Sure, Berlin may be exactly how Sheff describes it: "excessively dark…sick, diseased, kind of broken heart of a masculine anger and sorrow." Against that pitch-black backdrop, every overenthusiastic drumfill, expensive string flourish and brutal joke truly sparkle. (As per the latter: ("This is a bum trip," Caroline complains about domestic battery.)
Despite the sting of critical rejection, Reed continued pursuing long-form, narrative works throughout his career. These included what Hermes calls "three experimental quote-unquote musical theater pieces.") These were with the visionary Robert Wilson — one based on H.G. Wells' The Time Machine, another based on Edgar Allen Poe, and another in Lulu, which germinated into a polarizing 2011 album of the same name with Metallica.

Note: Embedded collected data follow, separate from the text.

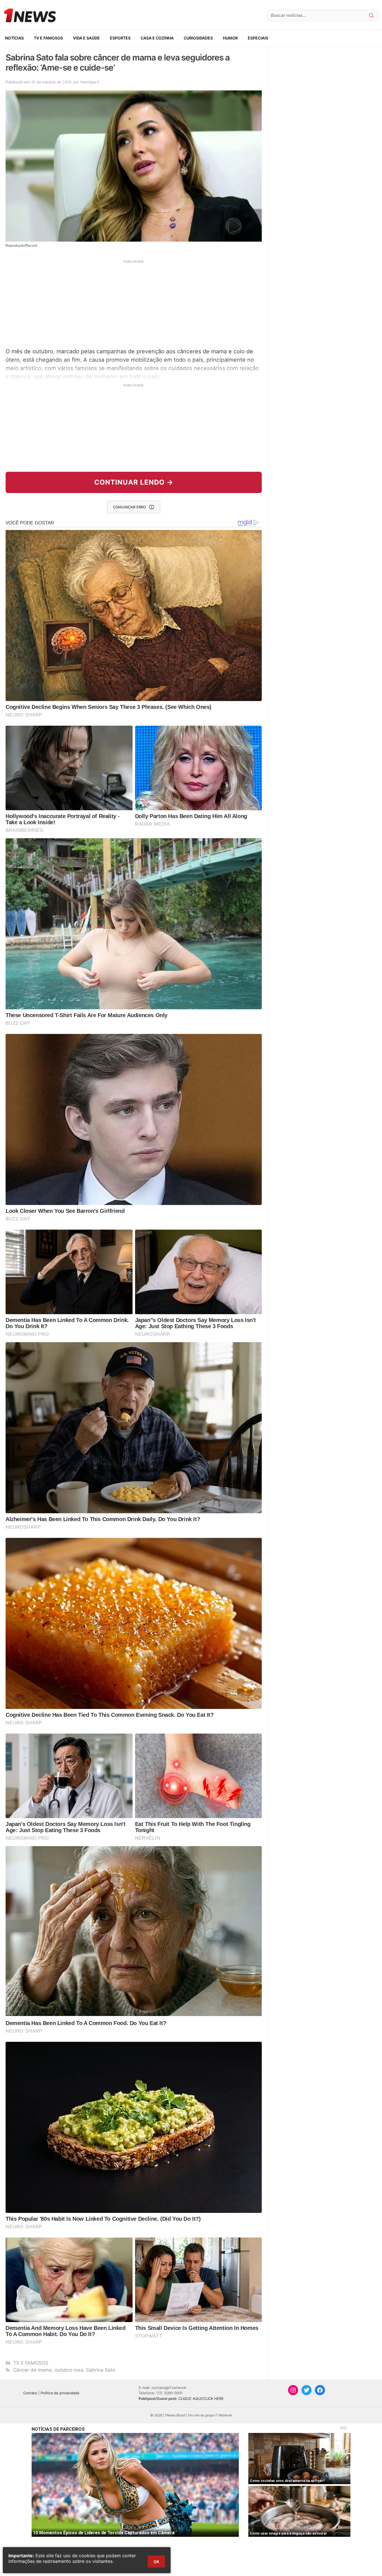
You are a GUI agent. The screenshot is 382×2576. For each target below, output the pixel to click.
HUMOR (230, 38)
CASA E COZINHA (157, 38)
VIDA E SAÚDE (86, 38)
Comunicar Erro (129, 507)
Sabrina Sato (100, 2370)
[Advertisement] (134, 303)
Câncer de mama (32, 2370)
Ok (156, 2561)
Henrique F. (90, 82)
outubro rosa (69, 2370)
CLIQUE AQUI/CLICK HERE (201, 2398)
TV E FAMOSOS (48, 38)
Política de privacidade (60, 2393)
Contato (30, 2393)
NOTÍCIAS (14, 38)
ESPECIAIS (258, 38)
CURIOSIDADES (198, 38)
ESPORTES (120, 38)
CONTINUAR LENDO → (133, 482)
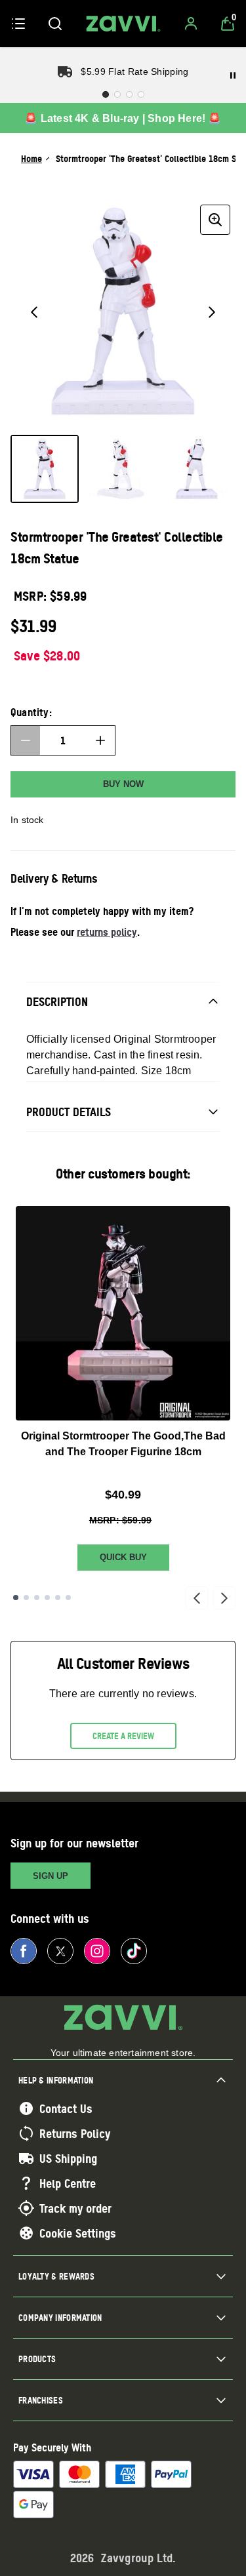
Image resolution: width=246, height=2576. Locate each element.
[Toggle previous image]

And Reed always felt strongly about Berlin. In 2006, he revived it for a stage show, which would be released two years later as Berlin: Live at St. Ann's Warehouse. As Hermes put it, "The performance was frequently gorgeous and a bitter pill: magnificent, overwrought, pretentious, full of thematic misogyny." In other words, it's a lot — and it deals in far more than you-know-what quality.
"Lots of content in life is depressing," DeCicca says, "but that doesn't mean you write off people's experiences as not being worth engaging with."
Half a century on, Berlin isn't merely worth engaging with — it remains brazen and captivating, a looking glass into the heart of darkness.